Но он родился князем и с детства был приучен владеть собой, не проявляя своих чувств.

– Немудрено, – так же тихо, отчего его голос звучал еще ниже, ответил он, невольно глядя на руки Брюнхильд, украшенные несколькими золотыми перстнями, и подавляя желание взять их в свои. – Наши деды пришли на Волынь лет триста назад, а до них там проходили, как рассказывают, готы. За эти триста лет в Северных Странах язык изменился, а мы говорим так, как говорили наши предки. У нас хранят древнюю мудрость такой, какой принесли ее. Видишь? – Он указал себе на грудь, где на железной гривне среди множества перстней висела небольшая серебряная пластинка с выбитыми на ней четырьмя рядами рун. – Это сделал Хавтор Мудрый, отец Фурстена, который был отцом моей жены. Хавтор знал и хранил руны именно такими, какими их получил Один.

– Вот как? – Брюнхильд выразительно округлила глаза. – И что там сказано?

– Это оберегающее заклинание. Старый Хавтор уже умер, и теперь никто на всем свете не может разобрать эти руны. Только я один знаю, что в них заключено.

– Это же означает, что никто на свете не сможет… – Брюнхильд осеклась, будто запнулась о какую-то мысль, – причинить тебе зла?

– Да. Волынская русь намного древнее и днепровской, что сидит в Свинческе, и волховской из Хольмгарда, и кривичской, и уж тем более киевской. Ты знаешь, что твой отец родился где-то на Варяжском море, но и те, что сидели в Киеве до него, явились туда менее ста лет назад.

– Удивительно, что вы так хорошо сохранили язык и обычаи. У вас ведь немало родни среди славян-волынян?

– Мы часто брали жен у волынян и у других родов, но мы чтим своих предков и не забываем их. Твоему отцу стоило бы еще об этом подумать, когда он выбирал вождя для похода. Нашей удаче уже несколько веков, и мы не раз доказывали, что держим ее крепко.

– Я слышала, у тебя есть жена-древлянка, из рода Любогнева?

– Это кто-то набрехал. – Амунд поднял брови и покачал головой. – У меня была одна законная жена, Вальда, дочь Фрустена и внучка Хавтора. Я женился на ней, когда мне было восемнадцать лет, еще пока был жив мой отец. Других я не брал.

– Была?

– Она умерла прошлой зимой. Это была красивая женщина, хорошая хозяйка и верная подруга… и, когда ей было столько же лет, сколько тебе сейчас, она хотела этого брака не меньше, чем я сам, – добавил Амунд, намекая, что может внушать любовь женщинам, несмотря на свою внешность. – Я надеюсь, у Хель ее хорошо примут и дадут почетное место, ведь мало, я думаю, знатных жен прибывает к ней с таким богатством…

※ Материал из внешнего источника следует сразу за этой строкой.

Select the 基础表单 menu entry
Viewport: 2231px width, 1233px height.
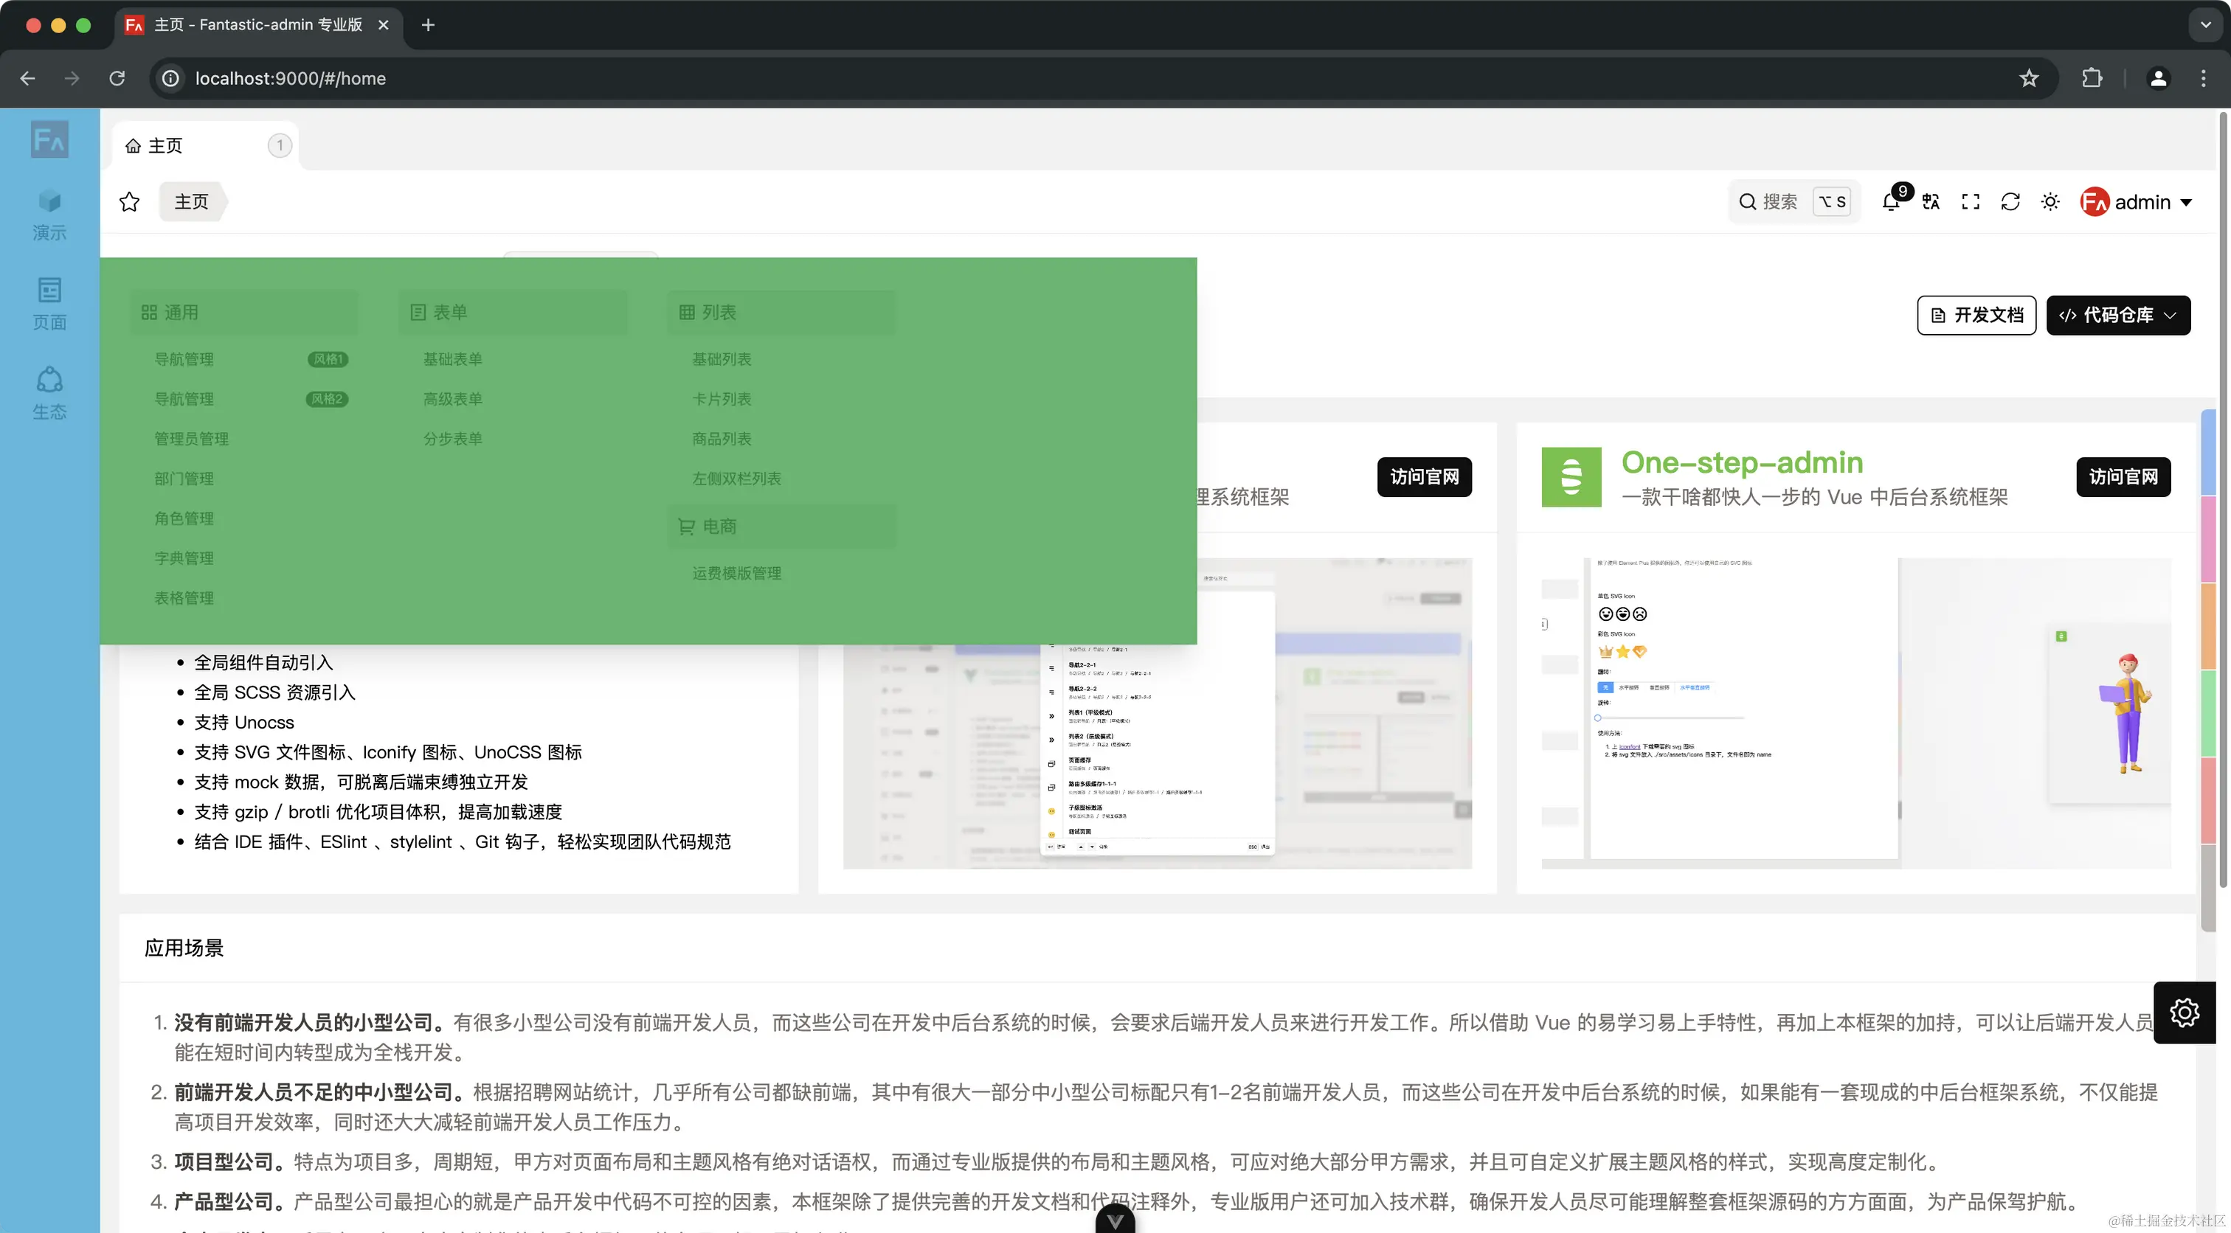[x=452, y=359]
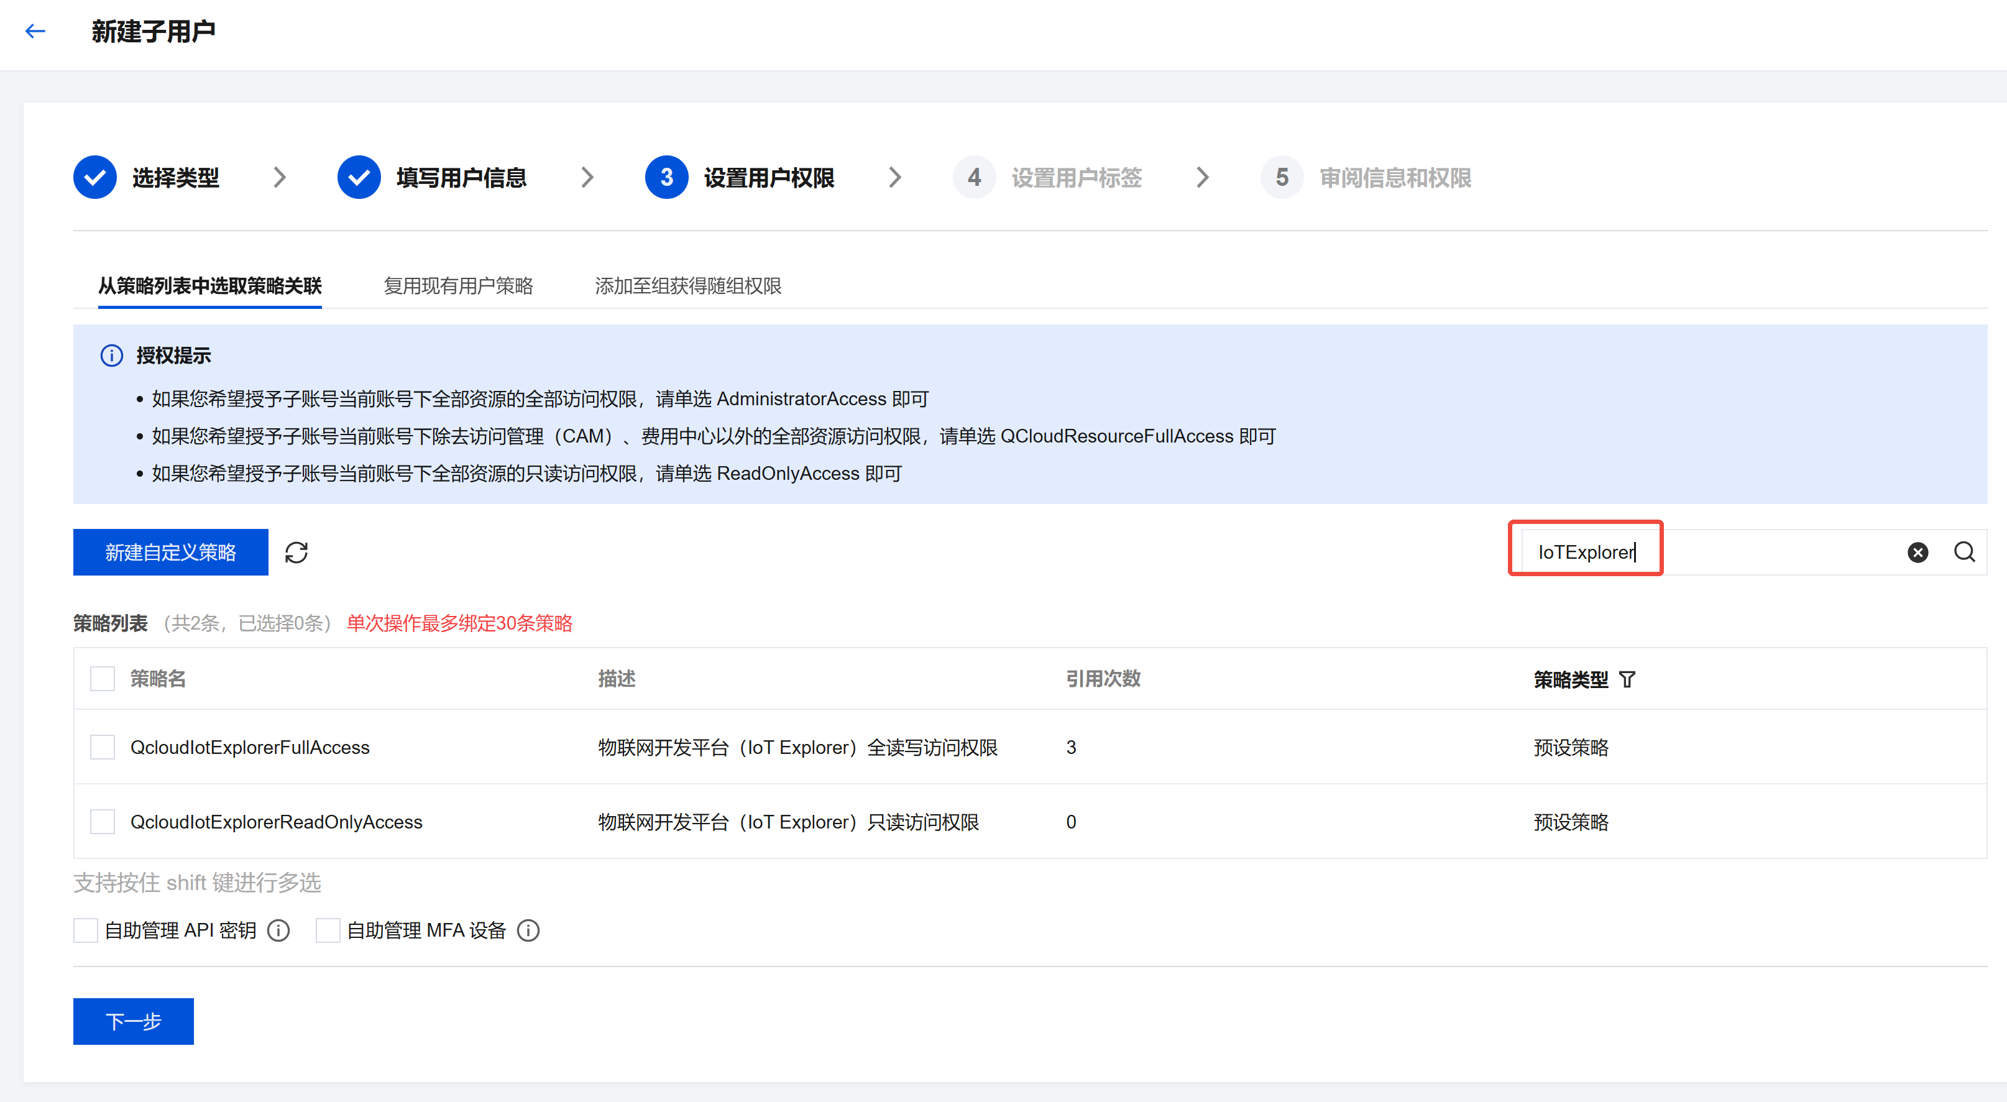The width and height of the screenshot is (2007, 1102).
Task: Click the refresh icon next to 新建自定义策略
Action: tap(296, 553)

Амунд подавил вздох. Несмотря на новую страсть, мысль о смерти Вальды и сейчас отзывалась болью в душе – он хорошо с ней ладил.

– И как долго вы прожили вместе? – полюбопытствовала Брюнхильд.

– Без малого десять лет. Мне еще нет тридцати, – добавил он, поняв по ее глазам, что она мысленно складывает восемнадцать и десять.

Брюнхильд улыбнулась: дескать, ты меня поймал. Вдруг вспомнив об угощении, она взяла небольшую корчагу, которую привезла, развязала веревочку и развернула войлок.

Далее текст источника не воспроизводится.